潮州に着くと、上表して哀みと叙任に対する感謝の意を表した。

  「わたくし、分別なく意見をいう愚かもので、ものごとの節度をわきまえず、上表文をたてまって仏舎利のことを申し述べましたところ、ことばが不敬にわたりました。罪名にしたがって処罰を定めれば、一万回殺されてもなお軽いぐらいであります。陛下は、わたくしの愚かな忠義心をあわれみ、わたくしの分別のないきまじめさをおゆるしになり、わたくしのことばは処罰せねばならぬが、心に別のことがあってのことではないとおおせられ、特別に刑法の条文をまげられて、わたくしを潮州刺史になさいました。処刑をまぬがれたうえに、俸給生活ができることになりました。天子さまの御恩のひろく大きなことは、天地でも計量できません。脳をぶちわり心臓をくりぬいても、感謝の気持ちをあらわしきれないのであります。

  わたくしの統治しております州は、広州の嶺南節度使管内でいちばん東の地域にあり、海口を過ぎ、悪渓を下れば、波と早瀬は勢いはげしくて、日程は予定しがたく、台風やワニは、そのわざわいを予測できません。この州の南の近い地域でも、みなぎる海が天にまでつらなって、毒の霧と風土病をおこす気とが、朝夕立ちのぼります。わたくしはわかいときから病気がちで、年はやっと五十ですが、髪は白く歯は抜け落ち、道理からすればそう長くはありますまい。そのうえに犯した罪はきわめて重く、住むところは又いちばん遠くて悪いところであります。憂いと恐れと慙愧と胸さわぎで、死ぬのは間もないことと思われます。ひとりこの身ひとつがあるだけで、朝廷には親類も同郷人もなく、遠い文化のない土地にいて、化けもののなかまとなっております。もしも、皇帝陛下があわれんで思いをかけて下さらなければ、だれがわたくしのためにいってくれるでありましょうか。

========

### 練習問題
本文の「潮州に着くと、上表して哀みと叙任に対する感謝の意を表した。」から「らわしきれないのであります。」までを、一字も変えずに書き写してください。 この先の行は見なくてかまいません。

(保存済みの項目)

========

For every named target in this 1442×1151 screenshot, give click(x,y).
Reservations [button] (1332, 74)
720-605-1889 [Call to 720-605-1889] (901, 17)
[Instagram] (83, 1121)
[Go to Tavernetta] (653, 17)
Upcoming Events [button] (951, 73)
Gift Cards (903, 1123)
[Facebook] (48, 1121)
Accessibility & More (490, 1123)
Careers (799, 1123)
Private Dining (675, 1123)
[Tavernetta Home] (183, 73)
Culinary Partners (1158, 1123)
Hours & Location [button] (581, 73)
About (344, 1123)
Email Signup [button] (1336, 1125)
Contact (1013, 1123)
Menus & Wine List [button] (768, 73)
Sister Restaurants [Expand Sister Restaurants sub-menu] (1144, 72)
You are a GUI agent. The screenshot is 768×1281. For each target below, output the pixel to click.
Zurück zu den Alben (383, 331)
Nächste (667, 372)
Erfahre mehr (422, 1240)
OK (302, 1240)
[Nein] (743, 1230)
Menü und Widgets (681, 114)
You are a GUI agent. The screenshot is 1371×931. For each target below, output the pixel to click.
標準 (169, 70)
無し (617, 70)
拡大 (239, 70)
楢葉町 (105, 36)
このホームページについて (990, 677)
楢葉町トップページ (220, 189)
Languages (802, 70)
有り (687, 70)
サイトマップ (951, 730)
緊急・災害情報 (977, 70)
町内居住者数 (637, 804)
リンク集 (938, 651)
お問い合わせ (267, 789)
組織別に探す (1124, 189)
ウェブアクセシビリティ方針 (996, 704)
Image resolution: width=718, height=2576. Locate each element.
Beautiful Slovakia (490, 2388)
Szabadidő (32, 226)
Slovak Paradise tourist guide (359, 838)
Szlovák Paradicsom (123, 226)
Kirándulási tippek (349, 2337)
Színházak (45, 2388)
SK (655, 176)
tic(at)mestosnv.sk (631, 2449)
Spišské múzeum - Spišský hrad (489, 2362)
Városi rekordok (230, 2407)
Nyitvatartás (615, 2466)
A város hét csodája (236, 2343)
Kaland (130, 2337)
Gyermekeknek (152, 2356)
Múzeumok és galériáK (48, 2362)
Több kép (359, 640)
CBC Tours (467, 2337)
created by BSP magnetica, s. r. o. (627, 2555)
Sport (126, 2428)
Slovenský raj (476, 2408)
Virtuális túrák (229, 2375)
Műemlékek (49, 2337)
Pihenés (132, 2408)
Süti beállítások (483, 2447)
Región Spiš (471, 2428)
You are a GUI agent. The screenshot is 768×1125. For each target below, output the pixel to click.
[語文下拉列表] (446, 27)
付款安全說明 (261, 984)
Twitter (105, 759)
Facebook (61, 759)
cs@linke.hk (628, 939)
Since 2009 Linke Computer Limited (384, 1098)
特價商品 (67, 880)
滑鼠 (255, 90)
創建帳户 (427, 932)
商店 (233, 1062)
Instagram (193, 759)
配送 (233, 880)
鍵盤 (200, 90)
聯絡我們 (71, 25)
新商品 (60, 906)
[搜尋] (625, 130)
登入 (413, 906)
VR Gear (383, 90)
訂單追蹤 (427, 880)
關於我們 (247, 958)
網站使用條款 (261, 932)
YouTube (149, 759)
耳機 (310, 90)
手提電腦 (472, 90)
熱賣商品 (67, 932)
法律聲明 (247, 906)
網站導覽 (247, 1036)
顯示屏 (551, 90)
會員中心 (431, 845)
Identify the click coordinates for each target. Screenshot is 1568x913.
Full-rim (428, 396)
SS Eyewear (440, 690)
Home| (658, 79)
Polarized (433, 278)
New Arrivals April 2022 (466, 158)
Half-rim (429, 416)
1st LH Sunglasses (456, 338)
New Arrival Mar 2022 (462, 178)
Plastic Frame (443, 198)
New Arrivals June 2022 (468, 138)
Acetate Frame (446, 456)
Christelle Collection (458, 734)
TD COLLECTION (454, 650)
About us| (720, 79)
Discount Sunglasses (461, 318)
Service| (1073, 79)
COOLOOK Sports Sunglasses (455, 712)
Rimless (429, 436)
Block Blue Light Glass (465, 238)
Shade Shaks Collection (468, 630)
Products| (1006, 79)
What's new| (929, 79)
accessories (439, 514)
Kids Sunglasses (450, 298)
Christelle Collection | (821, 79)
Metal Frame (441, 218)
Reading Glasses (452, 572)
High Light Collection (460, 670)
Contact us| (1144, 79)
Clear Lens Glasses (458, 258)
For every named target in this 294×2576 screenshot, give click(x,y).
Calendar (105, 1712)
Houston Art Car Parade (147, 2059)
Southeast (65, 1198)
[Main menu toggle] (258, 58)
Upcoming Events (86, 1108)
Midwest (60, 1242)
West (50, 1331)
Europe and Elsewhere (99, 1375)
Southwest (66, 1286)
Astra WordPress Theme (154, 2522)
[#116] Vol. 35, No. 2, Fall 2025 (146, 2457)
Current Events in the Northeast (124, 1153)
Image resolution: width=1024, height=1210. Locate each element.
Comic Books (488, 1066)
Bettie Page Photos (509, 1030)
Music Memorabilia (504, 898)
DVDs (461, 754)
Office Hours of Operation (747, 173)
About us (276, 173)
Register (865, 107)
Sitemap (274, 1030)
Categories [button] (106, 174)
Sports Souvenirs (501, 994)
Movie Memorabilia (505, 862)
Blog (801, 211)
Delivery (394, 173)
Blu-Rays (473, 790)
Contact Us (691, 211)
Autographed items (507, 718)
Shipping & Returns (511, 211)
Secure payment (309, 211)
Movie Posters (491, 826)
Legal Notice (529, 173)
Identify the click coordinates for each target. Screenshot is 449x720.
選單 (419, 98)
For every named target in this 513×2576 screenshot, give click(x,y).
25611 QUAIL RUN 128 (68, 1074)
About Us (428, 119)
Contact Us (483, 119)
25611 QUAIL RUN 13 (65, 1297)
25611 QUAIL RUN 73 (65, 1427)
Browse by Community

========

### 解答例
潮州に着くと、上表して哀みと叙任に対する感謝の意を表した。

  「わたくし、分別なく意見をいう愚かもので、ものごとの節度をわきまえず、上表文をたてまって仏舎利のことを申し述べましたところ、ことばが不敬にわたりました。罪名にしたがって処罰を定めれば、一万回殺されてもなお軽いぐらいであります。陛下は、わたくしの愚かな忠義心をあわれみ、わたくしの分別のないきまじめさをおゆるしになり、わたくしのことばは処罰せねばならぬが、心に別のことがあってのことではないとおおせられ、特別に刑法の条文をまげられて、わたくしを潮州刺史になさいました。処刑をまぬがれたうえに、俸給生活ができることになりました。天子さまの御恩のひろく大きなことは、天地でも計量できません。脳をぶちわり心臓をくりぬいても、感謝の気持ちをあらわしきれないのであります。